What to produce
Recast the lines of the data from the one holding "Frequently Asked Questions (35, 384)" through the one holding "Vendée (309, 578)", both included, as a numbered list without any blank lines.

[Entries on target coordinates]
----
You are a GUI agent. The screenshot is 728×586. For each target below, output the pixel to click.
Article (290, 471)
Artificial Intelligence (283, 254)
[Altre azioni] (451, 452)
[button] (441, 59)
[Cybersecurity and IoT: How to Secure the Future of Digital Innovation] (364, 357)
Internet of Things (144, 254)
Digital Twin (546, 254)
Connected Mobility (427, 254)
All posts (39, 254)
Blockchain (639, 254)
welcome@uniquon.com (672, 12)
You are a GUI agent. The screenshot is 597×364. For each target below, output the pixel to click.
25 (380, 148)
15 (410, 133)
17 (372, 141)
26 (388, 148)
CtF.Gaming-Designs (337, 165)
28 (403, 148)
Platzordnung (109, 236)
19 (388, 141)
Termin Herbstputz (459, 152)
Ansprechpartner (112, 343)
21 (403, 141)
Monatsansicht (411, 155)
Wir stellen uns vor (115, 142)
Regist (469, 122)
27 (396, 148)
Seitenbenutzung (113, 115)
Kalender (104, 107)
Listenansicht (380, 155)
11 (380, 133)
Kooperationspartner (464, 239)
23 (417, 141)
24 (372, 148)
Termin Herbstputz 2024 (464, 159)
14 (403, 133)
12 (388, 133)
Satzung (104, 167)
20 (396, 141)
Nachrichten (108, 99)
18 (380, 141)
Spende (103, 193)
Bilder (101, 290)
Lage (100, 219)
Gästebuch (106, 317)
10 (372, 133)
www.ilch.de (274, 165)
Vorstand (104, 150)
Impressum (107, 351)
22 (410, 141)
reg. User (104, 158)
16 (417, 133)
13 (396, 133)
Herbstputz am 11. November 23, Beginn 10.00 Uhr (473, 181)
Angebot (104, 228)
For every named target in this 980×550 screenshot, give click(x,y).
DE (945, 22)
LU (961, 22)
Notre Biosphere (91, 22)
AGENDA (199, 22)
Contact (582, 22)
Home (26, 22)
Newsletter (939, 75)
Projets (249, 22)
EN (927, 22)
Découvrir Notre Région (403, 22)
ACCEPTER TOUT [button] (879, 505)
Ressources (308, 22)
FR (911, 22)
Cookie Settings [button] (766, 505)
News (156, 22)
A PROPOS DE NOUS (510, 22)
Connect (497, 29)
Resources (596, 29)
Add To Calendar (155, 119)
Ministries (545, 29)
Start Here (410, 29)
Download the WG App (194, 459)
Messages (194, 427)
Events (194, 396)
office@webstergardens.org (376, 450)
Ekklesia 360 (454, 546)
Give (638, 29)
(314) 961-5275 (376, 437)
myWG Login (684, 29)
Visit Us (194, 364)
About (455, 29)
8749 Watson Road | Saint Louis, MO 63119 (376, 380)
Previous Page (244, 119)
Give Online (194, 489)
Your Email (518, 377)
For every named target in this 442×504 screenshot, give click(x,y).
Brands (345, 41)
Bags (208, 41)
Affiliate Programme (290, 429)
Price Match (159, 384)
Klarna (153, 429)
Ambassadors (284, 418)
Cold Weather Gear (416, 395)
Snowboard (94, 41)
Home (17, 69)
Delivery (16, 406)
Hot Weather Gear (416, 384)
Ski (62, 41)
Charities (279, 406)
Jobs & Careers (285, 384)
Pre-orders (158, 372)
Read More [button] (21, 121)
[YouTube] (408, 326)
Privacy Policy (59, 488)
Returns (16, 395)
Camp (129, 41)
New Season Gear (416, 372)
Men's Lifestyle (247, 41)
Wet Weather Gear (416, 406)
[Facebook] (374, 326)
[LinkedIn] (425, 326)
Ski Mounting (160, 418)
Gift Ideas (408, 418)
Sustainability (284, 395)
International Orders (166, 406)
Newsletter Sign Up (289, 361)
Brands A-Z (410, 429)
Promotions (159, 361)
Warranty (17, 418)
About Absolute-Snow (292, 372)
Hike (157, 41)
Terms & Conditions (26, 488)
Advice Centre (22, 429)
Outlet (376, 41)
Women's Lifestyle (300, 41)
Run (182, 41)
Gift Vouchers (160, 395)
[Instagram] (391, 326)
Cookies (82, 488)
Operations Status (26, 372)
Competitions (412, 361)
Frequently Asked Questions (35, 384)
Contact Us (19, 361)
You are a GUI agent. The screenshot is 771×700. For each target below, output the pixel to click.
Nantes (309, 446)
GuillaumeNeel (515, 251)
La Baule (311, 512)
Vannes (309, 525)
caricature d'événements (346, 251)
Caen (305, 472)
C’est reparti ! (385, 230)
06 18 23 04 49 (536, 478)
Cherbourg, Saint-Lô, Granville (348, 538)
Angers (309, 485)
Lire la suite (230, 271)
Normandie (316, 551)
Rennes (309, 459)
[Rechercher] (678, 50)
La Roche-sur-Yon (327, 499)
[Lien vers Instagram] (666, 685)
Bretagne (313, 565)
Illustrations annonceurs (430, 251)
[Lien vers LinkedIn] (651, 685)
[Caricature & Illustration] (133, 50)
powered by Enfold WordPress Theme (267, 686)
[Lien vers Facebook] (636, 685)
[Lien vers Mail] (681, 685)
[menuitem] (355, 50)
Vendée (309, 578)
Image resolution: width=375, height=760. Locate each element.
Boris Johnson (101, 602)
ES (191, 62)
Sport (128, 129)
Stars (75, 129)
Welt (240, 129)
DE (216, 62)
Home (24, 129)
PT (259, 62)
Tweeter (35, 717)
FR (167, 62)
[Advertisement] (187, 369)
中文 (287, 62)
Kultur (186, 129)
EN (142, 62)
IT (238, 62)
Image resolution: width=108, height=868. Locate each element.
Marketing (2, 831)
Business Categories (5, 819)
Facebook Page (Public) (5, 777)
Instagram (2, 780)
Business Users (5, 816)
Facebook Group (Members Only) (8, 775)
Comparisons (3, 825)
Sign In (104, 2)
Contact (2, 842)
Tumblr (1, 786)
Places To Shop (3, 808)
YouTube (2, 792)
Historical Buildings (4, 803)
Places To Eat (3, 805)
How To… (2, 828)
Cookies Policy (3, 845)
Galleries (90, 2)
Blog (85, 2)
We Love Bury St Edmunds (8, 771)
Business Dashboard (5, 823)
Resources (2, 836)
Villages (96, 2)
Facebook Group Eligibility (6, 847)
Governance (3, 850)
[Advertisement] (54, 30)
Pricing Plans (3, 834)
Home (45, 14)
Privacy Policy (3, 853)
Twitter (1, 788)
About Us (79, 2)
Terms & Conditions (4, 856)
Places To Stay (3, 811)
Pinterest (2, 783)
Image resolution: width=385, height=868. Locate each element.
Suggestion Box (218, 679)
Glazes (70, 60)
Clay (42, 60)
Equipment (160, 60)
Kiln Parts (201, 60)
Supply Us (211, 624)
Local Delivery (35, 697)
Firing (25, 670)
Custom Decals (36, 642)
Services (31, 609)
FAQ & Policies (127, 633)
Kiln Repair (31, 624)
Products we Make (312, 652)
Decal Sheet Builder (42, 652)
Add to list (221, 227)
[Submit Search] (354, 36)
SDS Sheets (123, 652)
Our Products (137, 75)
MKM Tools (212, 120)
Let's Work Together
----
Answer to this problem
1. Frequently Asked Questions (35, 384)
2. Contact Us (19, 361)
3. You are a GUI agent. The screenshot is 771×700. For each target below, output the pixel to click.
4. Nantes (309, 446)
5. GuillaumeNeel (515, 251)
6. La Baule (311, 512)
7. Vannes (309, 525)
8. caricature d'événements (346, 251)
9. Caen (305, 472)
10. C’est reparti ! (385, 230)
11. 06 18 23 04 49 (536, 478)
12. Cherbourg, Saint-Lô, Granville (348, 538)
13. Angers (309, 485)
14. Lire la suite (230, 271)
15. Normandie (316, 551)
16. Rennes (309, 459)
17. [Rechercher] (678, 50)
18. La Roche-sur-Yon (327, 499)
19. [Lien vers Instagram] (666, 685)
20. Bretagne (313, 565)
21. Illustrations annonceurs (430, 251)
22. [Lien vers LinkedIn] (651, 685)
23. [Caricature & Illustration] (133, 50)
24. powered by Enfold WordPress Theme (267, 686)
25. [Lien vers Facebook] (636, 685)
26. [Lien vers Mail] (681, 685)
27. [menuitem] (355, 50)
28. Vendée (309, 578)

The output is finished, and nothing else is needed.